*Exercise instructions:* With the pictures left out, write out the records verbatim.

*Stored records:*
--- START ---

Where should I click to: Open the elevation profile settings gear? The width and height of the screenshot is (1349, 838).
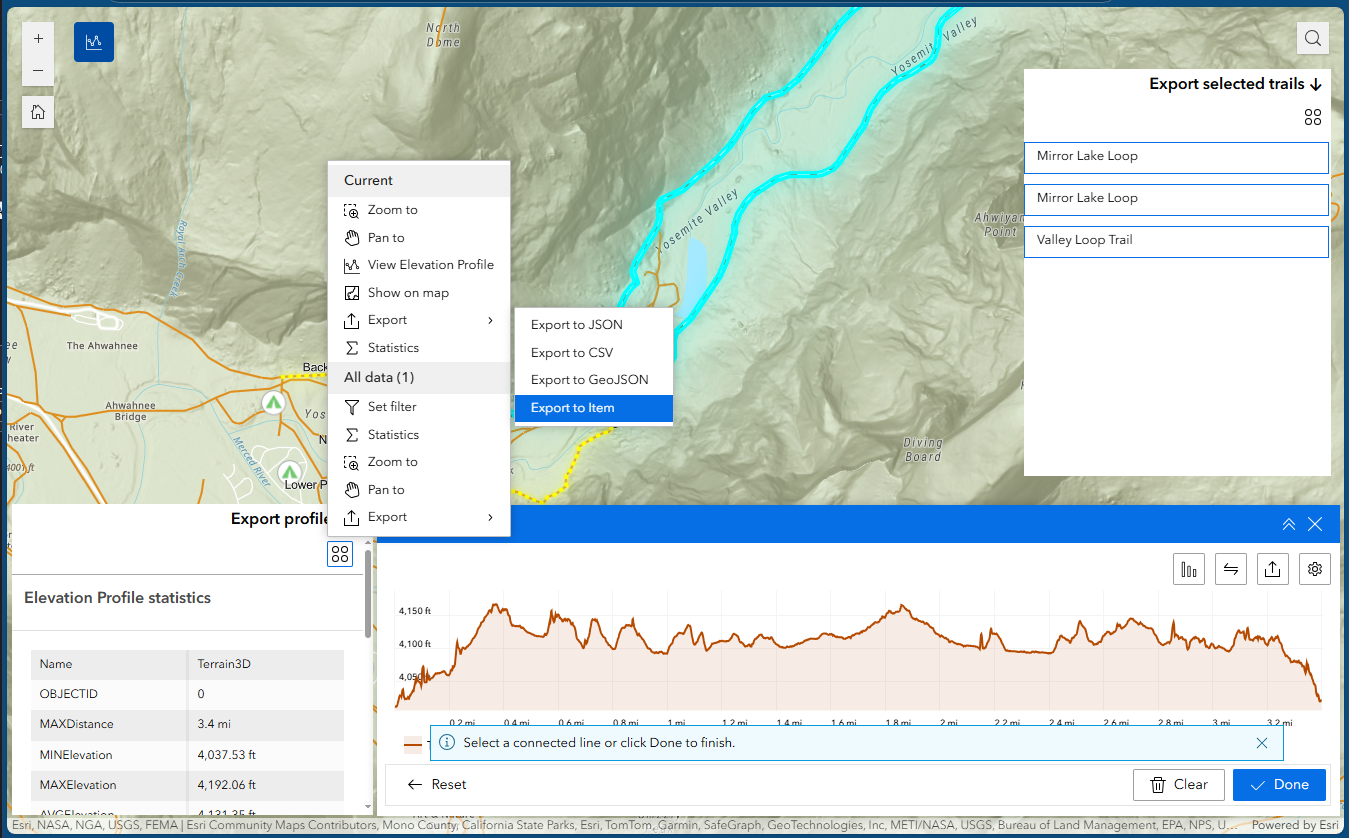click(1314, 568)
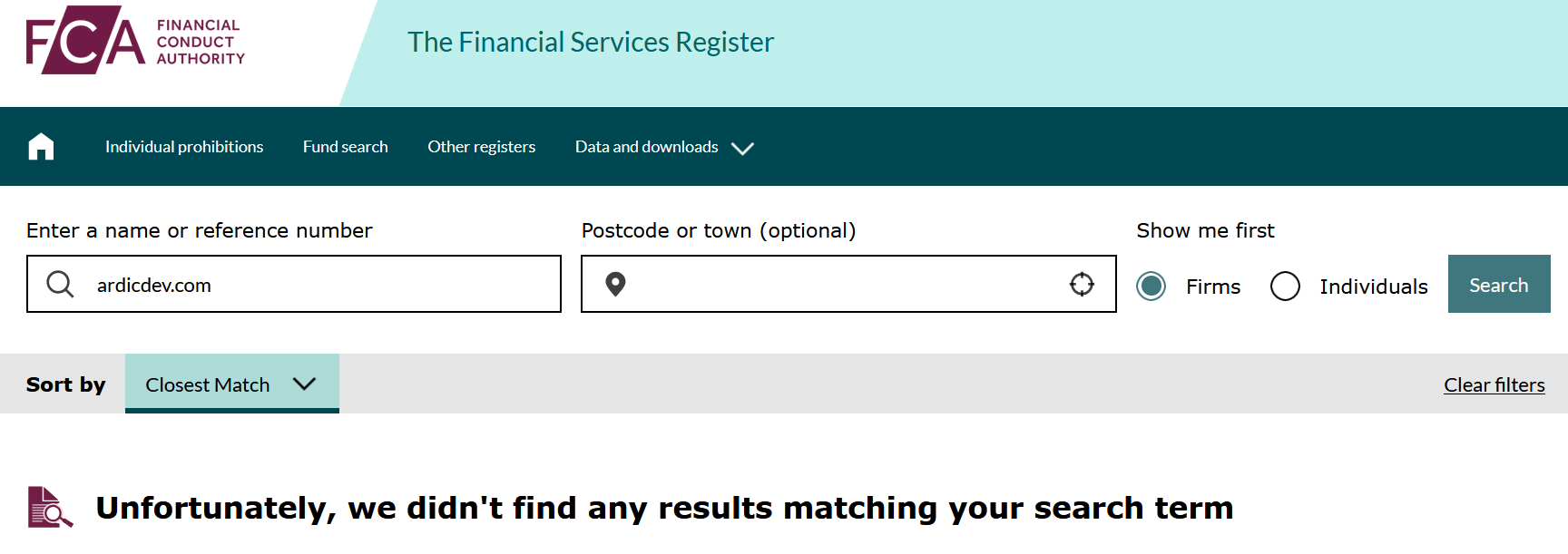Click the Closest Match chevron icon
Screen dimensions: 1568x554
(x=305, y=384)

--- END ---

*Exercise solution:*
Where should I click to: Open the elevation profile settings gear? The width and height of the screenshot is (1349, 838).
click(1314, 568)
Click the Closest Match chevron icon
Screen dimensions: 1568x554
(x=305, y=384)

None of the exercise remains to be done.